Dataset records:
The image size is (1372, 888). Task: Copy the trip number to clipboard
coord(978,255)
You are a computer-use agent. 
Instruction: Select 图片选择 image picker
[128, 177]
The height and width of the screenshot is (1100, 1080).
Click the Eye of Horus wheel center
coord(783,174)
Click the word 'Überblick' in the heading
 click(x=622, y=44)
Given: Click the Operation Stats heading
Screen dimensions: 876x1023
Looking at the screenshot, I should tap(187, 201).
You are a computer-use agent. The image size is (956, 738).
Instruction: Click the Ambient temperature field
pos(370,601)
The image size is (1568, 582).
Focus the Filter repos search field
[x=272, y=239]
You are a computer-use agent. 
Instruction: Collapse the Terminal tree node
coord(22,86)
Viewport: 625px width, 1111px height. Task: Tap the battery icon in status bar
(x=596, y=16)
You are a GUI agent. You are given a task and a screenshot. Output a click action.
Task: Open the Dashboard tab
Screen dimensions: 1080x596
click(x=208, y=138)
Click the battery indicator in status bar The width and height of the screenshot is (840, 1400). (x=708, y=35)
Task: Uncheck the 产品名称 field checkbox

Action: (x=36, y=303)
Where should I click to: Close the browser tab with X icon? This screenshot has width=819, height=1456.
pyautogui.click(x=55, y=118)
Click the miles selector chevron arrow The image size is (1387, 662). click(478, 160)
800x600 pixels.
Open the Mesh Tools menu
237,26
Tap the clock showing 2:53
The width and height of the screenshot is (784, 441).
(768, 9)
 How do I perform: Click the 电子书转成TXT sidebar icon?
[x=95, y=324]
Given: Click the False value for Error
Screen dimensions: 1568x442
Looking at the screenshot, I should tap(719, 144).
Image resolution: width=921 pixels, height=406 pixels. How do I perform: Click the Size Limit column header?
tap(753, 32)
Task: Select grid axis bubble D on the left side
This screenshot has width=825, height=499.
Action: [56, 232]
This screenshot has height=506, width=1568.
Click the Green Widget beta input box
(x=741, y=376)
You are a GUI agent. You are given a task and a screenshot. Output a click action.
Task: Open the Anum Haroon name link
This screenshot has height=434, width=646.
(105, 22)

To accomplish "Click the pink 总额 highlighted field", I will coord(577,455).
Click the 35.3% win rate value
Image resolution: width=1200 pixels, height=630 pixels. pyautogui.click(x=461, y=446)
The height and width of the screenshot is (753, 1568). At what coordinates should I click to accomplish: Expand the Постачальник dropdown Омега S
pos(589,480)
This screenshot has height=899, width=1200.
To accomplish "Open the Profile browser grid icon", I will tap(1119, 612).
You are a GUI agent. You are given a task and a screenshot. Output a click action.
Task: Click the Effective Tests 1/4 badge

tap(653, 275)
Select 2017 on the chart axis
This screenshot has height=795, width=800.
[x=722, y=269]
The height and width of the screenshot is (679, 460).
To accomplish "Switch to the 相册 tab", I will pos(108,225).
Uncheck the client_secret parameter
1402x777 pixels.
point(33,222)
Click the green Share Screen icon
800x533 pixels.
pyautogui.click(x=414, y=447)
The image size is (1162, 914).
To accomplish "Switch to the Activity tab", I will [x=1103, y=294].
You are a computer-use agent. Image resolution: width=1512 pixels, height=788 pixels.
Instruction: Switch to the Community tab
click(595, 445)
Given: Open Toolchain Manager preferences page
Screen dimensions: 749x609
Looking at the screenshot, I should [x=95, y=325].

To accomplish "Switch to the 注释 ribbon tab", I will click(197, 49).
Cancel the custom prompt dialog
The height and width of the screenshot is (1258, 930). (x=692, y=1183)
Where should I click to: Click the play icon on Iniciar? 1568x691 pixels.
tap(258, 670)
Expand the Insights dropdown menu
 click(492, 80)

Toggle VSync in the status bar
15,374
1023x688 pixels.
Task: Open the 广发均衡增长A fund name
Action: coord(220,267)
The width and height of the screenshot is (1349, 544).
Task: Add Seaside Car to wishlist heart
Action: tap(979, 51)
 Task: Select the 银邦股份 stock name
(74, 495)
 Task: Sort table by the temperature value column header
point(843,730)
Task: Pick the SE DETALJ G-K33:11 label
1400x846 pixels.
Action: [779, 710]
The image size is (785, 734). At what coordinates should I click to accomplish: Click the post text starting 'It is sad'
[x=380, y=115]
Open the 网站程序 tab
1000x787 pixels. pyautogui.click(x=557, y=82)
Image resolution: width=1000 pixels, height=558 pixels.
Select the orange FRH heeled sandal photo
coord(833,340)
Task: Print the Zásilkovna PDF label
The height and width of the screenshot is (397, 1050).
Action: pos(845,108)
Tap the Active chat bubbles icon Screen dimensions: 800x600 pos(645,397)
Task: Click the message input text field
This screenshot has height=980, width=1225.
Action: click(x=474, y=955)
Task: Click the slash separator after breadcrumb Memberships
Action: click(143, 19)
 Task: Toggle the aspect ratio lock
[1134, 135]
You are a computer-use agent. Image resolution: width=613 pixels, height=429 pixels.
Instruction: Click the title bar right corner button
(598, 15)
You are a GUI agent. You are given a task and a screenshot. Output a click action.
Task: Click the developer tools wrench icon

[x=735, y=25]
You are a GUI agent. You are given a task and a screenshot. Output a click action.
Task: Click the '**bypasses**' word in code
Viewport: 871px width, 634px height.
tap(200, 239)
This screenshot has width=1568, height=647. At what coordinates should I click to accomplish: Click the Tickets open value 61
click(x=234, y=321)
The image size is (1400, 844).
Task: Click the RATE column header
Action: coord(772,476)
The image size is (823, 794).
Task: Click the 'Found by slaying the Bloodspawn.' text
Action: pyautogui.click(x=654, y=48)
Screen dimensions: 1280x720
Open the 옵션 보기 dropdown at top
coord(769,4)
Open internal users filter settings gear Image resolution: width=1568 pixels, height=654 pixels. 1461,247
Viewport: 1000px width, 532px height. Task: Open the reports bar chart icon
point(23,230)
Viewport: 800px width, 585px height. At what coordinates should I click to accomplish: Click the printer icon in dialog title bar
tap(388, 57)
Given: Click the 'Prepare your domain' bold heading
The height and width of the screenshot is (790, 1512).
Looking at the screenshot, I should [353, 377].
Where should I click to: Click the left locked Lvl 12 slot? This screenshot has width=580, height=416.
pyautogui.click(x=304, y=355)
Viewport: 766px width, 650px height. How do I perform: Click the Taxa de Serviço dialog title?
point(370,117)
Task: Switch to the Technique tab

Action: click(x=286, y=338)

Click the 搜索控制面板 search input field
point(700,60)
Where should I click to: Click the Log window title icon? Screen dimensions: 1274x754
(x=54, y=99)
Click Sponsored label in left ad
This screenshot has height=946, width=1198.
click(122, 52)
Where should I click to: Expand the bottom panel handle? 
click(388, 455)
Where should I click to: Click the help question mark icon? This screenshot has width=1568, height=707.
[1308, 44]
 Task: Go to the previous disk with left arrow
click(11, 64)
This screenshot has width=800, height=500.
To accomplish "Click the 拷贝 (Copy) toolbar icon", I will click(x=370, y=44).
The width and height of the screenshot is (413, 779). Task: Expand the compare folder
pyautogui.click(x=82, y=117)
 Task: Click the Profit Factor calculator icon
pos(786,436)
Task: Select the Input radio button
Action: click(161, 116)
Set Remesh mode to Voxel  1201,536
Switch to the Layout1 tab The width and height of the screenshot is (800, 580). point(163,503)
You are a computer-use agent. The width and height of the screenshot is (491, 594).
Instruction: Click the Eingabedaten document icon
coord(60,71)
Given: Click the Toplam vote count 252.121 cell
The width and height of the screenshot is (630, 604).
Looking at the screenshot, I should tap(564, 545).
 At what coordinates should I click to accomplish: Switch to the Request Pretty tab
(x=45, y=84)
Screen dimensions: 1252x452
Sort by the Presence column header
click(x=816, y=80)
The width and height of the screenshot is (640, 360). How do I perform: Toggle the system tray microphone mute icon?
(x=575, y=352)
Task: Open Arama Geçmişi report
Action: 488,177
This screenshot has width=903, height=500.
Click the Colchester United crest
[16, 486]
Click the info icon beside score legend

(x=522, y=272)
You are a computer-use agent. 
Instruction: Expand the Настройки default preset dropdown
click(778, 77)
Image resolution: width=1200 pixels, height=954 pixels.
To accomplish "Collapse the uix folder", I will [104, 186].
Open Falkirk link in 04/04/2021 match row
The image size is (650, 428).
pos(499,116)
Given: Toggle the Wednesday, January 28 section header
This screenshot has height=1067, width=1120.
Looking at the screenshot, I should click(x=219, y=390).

**REQUIRED ACTION:**
The answer must be every line of the entries that includes the word "computer".

**SOLVED PROBLEM:**
You are a computer-use agent. 
You are a computer-use agent. The image size is (956, 738).
You are a computer-use agent. 
You are a computer-use agent. Image resolution: width=1512 pixels, height=788 pixels.
You are a computer-use agent. Image resolution: width=613 pixels, height=429 pixels.
You are a computer-use agent. The width and height of the screenshot is (491, 594).
You are a computer-use agent. 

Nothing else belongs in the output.